= Rosie's Place =

First women's homeless shelter in the US

Rosie's Place is a sanctuary for poor and homeless women located in Boston, Massachusetts.

== History ==
It was founded in 1974 by Kip Tiernan as the first shelter specifically for homeless women in the United States. It has evolved from providing meals and shelter to creating permanent solutions through advocacy, education and affordable housing. Rosie's Place relies solely on the generous support of individuals, foundations and corporations and does not accept any city, state or federal funding.

=== Inspirations ===
In July 1973, Tiernan read the article “Women Derelicts: To Be Old, Homeless, and Drunk,” in The Real Paper, and learned homeless women in Boston were disguising themselves as men in the hopes of getting into male-only shelters. The article solidified for Tiernan that there was inequality among poor men and women, which stuck with her. At this time, there were around a thousand homeless women in Boston. The city had only two shelters, the Salvation Army and the Pine Street Inn, both of which only allowed men. Tiernan toured soup kitchens and shelters in New York, Baltimore, and Chicago and found homeless women were underserved in each place.

=== Founding ===
On April 14th 1974, at age 48, Tiernan founded Rosie's Place, America's first shelter for homeless women. The organization started in a former Rozen's Supermarket, which Tiernan leased from the Boston Redevelopment Authority for a dollar. She fixed the place up with $250 in donations she gathered from friends in the suburbs. It expanded into an overnight shelter with ten cots in 1975. Rosie's was volunteer-led with no paid staff during its first four years. Tiernan was never a paid worker for the organization because she did not want to be. Tiernan worked directly with the shelter guests.

=== Relocation ===
In 1977, Rosie's Place moved to a five-story brownstone on Washington Street in Boston's South End, despite opposition from the Worcester Square Area Neighborhood Association (WSANA). Tiernan bought the building with an $18,000 down payment donated by a woman doctor. That year, Rosie's bought a separate building in Dorchester which became their first permanent housing initiative for nine formerly homeless women.

=== Fire ===
On April 29, 1984, one week after its ten-year anniversary, Rosie's Place caught fire, which destroyed two floors, caused damage worth $50,000, and displaced 50 women. Mayor Raymond Flynn and Governor Michael Dukakis visited the scene the day after the fire and stated they would help the organization.

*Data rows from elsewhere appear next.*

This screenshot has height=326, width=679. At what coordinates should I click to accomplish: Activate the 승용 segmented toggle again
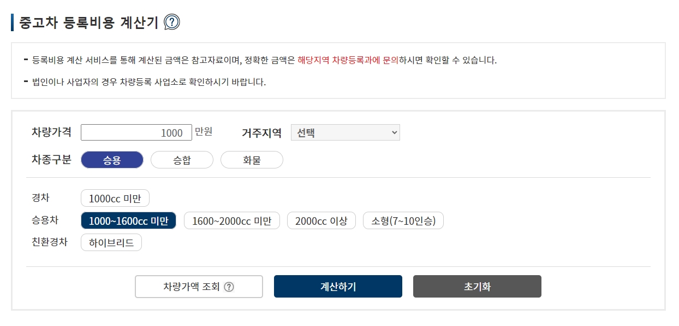pos(112,159)
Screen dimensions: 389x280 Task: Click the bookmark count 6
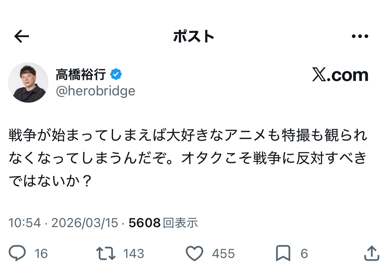304,253
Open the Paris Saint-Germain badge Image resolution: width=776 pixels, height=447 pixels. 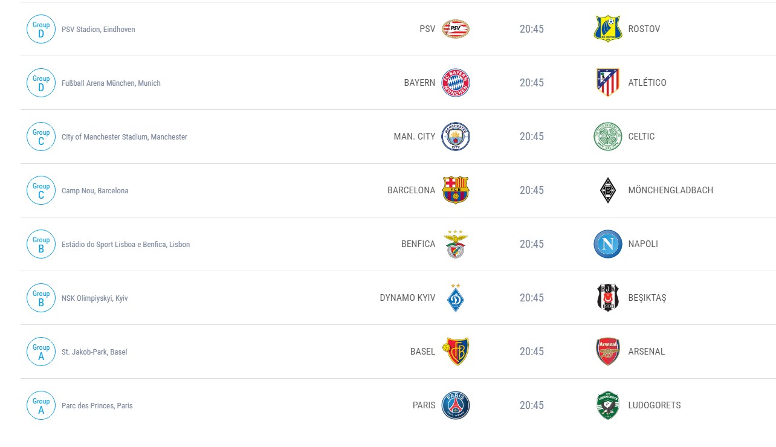pyautogui.click(x=456, y=405)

What caused the fire is unknown. The fire occurred shortly after an arson spree burned much of Boston, and during a time when real estate developers would burn down properties for insurance payouts and easy evictions. The Boston Globe wrote, "Rosie's had enemies, and many in the neighborhood suspected foul play. There was easy access to its upper floors by the fire escapes. One neighbor learned that an adjacent property owner had increased their home insurance just before the blaze." The WSANA used the fire as a potential opportunity to push the shelter and its guests out of the neighborhood, testifying at city hearings against the shelter rebuilding. Tiernan didn't publicly blame anyone but in a personal letter that's part of her archival material, stated, “We were, in the lexicon of the ‘hood, torched.”

Rosie's turned the Washington Street location into housing for 13 formerly homeless women.

=== Rebuilds and expansions ===
In 1986, the Rosie's Place shelter was rebuilt at 889 Harrison Ave, on the land of the original Warwick House, from private and nonprofit donations. Tiernan refused government money for the project. In 1995, the organization opened a home for women living with HIV in Dorchester. In 1998, a campaign was launched to expand the organization in order to meet the growing needs of homeless women. $3.2 million was raised for the initiative. By 2000, the Harrison Ave facility was renovated to look like a community center. Additions to the building included a new lobby, a larger dining room, showers, telephones, computers, counseling offices, laundry facilities, job boards, and a food pantry.